Aging Exacerbates Microvascular Endothelial Damage Induced by Circulating Factors Present in the Serum of Septic Patients

Detalhes bibliográficos
Autor(a) principal: Tucsek, Zsuzsanna
Data de Publicação: 2013
Outros Autores: Gautam, Tripti, Sonntag, William E., Toth, Peter, Saito, Hiroshi, Salomão, Reinaldo [UNIFESP], Szabo, Csaba, Csiszar, Anna, Ungvari, Zoltan
Tipo de documento: Artigo
Idioma: eng
Título da fonte: Repositório Institucional da UNIFESP
Texto Completo: http://dx.doi.org/10.1093/gerona/gls232
http://repositorio.unifesp.br/handle/11600/36362
Resumo: The elderly patients show a significantly elevated mortality rate during sepsis than younger patients, due to their higher propensity to microvascular dysfunction and consequential multiorgan failure. We tested whether aging renders vascular endothelial cells more susceptible to damage induced by inflammatory factors present in the circulation during sepsis. Primary microvascular endothelial cells derived from young (3 months) and aged (24 months) Fischer 344 Brown Norway rats were treated with sera obtained from sepsis patients and healthy controls. Oxidative stress (MitoSox fluorescence), death receptor activation (caspase 8 activity), and apoptotic cell death (caspase 3 activity) induced by treatment with septic sera were exacerbated in aged endothelial cells as compared with responses obtained in young cells. Induction of heme oxygenase-1 and thrombomodulin in response to treatment with septic sera was impaired in aged endothelial cells.

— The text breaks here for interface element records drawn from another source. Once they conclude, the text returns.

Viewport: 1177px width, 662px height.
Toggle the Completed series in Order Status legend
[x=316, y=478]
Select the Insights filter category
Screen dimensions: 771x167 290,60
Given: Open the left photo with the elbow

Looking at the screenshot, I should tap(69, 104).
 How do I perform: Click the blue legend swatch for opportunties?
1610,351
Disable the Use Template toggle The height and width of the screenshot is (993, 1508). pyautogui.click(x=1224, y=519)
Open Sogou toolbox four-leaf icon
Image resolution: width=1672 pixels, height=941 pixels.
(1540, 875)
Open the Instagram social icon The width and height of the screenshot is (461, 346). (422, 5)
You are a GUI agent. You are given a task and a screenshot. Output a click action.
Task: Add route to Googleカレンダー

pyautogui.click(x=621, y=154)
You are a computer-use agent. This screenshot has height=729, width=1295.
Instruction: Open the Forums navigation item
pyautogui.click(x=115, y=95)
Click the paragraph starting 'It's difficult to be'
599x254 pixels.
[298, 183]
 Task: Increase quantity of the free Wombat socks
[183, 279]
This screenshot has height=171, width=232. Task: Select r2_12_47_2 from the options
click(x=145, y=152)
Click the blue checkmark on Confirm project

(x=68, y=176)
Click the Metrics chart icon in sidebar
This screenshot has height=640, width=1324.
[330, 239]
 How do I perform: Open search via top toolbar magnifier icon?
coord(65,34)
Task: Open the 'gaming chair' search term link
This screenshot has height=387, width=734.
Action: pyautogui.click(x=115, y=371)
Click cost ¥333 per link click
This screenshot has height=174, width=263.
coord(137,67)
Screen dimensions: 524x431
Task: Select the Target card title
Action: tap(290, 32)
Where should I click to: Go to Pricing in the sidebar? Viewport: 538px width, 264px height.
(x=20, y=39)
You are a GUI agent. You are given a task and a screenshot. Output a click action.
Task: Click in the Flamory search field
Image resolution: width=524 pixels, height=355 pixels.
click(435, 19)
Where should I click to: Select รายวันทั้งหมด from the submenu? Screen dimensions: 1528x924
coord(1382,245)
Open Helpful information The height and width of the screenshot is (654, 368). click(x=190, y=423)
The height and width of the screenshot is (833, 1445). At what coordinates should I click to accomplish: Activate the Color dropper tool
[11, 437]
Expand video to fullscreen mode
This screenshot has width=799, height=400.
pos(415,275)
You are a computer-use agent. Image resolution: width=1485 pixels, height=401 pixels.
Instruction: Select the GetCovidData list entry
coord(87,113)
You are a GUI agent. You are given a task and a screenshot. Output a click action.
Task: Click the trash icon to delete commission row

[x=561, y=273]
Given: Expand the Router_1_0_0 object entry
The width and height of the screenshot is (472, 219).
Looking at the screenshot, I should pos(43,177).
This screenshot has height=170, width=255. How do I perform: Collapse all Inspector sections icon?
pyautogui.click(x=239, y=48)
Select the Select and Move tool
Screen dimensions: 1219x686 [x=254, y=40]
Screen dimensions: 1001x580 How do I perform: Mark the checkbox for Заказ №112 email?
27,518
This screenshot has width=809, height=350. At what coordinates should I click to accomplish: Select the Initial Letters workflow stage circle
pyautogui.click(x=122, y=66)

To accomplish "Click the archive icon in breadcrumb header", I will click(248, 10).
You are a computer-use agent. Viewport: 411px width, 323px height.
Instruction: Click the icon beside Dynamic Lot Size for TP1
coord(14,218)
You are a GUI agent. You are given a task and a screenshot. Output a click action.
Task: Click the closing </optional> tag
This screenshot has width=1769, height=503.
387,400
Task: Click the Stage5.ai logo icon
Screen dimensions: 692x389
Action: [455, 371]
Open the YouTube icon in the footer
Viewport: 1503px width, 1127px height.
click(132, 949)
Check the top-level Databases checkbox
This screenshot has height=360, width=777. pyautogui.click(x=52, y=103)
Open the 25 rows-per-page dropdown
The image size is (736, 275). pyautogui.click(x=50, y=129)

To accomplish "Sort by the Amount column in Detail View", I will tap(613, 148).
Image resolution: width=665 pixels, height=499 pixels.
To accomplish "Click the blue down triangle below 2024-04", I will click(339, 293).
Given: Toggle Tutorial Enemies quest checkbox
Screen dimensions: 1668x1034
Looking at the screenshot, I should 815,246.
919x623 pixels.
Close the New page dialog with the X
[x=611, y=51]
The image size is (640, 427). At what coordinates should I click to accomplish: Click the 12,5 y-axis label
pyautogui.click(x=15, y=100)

Treatment with septic sera elicited greater increases in tumor necrosis factor- expression in aged endothelial cells, as compared with young cells, whereas induction of inducible nitric oxide synthase, intercellular adhesion molecule-1, and vascular cell adhesion molecule did not differ between the two groups. Collectively, aging increases sensitivity of microvascular endothelial cells (MVECs) to oxidative stress and cellular damage induced by inflammatory factors present in the circulation during septicemia. We hypothesize that these responses may contribute to the increased vulnerability of elderly patients to multiorgan failure associated with sepsis.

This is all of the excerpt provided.